WORK TO COMPLETE:
Pull every line containing "computer" from the entries.

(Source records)
————————

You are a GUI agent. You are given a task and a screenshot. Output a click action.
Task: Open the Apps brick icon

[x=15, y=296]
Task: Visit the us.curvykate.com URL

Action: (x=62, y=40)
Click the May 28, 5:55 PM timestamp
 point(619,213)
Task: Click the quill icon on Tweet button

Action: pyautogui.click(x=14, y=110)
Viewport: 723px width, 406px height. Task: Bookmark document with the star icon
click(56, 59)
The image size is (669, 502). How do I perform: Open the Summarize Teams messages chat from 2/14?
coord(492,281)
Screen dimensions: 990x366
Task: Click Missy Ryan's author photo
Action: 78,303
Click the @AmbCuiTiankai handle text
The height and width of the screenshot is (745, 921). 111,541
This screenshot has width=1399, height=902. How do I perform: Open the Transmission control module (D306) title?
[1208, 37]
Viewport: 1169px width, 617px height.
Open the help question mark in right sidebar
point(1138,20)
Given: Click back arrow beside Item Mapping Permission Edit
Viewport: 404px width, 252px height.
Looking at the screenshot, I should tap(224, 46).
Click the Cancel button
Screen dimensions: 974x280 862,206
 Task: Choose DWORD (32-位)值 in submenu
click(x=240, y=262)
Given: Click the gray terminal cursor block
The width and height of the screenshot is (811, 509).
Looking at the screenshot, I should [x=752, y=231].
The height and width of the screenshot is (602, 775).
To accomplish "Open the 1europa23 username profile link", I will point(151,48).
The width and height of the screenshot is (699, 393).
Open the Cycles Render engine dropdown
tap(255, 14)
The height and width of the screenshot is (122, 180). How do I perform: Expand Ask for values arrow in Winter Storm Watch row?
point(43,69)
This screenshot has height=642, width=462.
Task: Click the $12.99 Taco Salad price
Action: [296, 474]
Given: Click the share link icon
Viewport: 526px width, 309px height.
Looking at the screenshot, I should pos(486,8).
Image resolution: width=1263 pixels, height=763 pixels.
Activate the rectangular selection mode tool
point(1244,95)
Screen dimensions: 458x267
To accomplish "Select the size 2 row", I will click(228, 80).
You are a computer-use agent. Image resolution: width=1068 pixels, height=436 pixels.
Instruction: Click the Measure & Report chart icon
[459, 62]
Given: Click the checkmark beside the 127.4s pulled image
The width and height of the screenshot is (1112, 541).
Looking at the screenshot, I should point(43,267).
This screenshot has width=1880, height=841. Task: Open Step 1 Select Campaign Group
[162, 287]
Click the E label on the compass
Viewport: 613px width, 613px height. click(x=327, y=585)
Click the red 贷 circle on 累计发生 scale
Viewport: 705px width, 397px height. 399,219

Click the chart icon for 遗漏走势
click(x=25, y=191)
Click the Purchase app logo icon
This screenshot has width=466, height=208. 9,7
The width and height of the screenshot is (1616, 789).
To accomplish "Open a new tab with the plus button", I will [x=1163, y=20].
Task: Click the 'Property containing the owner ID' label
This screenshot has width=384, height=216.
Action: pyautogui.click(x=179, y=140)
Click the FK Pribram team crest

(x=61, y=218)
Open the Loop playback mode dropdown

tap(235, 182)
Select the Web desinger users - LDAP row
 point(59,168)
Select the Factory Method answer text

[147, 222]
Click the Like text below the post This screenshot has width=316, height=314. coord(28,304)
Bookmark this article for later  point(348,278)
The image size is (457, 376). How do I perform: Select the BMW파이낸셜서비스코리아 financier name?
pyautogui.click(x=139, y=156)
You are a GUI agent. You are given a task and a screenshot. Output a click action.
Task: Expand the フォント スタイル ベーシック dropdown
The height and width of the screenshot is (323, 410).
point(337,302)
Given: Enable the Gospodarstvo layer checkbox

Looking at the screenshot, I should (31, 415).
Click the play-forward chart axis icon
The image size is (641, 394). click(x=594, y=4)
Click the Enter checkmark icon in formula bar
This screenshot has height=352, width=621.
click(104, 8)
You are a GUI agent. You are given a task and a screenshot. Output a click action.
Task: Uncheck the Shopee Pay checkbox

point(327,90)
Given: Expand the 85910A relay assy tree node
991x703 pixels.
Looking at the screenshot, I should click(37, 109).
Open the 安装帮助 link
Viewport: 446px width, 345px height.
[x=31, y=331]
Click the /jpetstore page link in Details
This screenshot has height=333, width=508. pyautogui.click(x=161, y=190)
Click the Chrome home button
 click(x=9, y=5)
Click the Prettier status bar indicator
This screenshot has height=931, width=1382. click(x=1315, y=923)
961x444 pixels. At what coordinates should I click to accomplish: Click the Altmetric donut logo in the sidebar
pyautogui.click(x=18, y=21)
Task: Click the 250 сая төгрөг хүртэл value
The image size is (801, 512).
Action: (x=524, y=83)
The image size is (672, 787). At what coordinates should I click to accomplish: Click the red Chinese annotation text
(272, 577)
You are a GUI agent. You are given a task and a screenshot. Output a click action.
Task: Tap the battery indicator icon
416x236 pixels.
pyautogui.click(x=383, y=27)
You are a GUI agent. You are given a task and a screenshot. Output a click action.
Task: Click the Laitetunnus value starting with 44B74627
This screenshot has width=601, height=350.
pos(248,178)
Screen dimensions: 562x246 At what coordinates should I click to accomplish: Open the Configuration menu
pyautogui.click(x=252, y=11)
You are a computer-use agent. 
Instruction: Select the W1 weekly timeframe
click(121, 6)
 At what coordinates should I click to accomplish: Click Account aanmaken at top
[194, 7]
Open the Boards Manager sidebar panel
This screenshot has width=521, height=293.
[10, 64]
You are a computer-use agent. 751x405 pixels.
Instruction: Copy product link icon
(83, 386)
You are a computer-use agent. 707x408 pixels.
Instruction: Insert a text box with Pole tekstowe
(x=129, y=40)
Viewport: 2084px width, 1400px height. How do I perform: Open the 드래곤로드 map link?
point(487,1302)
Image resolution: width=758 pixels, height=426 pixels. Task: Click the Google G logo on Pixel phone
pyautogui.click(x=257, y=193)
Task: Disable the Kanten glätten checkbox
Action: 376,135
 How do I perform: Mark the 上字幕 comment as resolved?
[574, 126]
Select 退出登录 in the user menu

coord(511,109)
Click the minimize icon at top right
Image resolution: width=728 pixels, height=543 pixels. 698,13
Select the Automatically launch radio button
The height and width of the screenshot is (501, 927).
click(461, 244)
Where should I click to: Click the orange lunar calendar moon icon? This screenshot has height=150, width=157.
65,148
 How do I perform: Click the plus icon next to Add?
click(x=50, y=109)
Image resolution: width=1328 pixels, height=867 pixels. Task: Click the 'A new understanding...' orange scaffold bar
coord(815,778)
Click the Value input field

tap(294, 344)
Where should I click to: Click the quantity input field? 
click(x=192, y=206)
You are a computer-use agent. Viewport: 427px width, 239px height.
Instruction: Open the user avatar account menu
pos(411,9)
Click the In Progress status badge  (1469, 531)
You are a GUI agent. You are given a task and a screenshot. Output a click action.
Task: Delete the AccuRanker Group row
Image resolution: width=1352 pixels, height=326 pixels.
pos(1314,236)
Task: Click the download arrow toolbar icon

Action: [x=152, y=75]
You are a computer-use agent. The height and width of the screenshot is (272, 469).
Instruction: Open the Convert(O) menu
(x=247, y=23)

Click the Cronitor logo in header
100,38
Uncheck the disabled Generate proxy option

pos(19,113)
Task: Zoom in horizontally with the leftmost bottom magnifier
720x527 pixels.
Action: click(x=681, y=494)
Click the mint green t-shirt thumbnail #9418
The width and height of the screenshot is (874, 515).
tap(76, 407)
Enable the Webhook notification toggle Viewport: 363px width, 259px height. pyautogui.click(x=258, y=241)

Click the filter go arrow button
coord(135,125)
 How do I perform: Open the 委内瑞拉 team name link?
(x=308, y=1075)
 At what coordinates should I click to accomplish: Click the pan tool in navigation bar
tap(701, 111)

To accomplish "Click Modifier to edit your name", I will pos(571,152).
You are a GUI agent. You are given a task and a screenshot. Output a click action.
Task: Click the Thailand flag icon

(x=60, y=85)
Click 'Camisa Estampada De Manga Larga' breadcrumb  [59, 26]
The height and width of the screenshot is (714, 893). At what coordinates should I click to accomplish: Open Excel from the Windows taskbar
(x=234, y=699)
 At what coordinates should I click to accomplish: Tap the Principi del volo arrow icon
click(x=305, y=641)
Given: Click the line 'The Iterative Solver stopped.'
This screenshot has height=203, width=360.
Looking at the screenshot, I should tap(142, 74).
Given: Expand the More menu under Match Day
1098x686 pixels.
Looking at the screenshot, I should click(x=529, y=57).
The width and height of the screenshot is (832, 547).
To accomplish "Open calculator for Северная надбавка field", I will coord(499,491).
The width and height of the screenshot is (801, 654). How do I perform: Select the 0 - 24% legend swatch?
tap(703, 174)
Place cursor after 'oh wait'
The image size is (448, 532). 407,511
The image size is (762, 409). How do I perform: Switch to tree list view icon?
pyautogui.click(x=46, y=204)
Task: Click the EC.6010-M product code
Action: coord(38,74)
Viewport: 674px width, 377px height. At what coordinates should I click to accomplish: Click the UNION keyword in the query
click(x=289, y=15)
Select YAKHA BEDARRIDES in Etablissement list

————————

RESPONSE:
You are a computer-use agent. Image resolution: width=1068 pixels, height=436 pixels.
You are a computer-use agent. 
You are a computer-use agent. 751x405 pixels.
You are a computer-use agent. 707x408 pixels.
You are a computer-use agent. Viewport: 427px width, 239px height.
You are a computer-use agent. The height and width of the screenshot is (272, 469).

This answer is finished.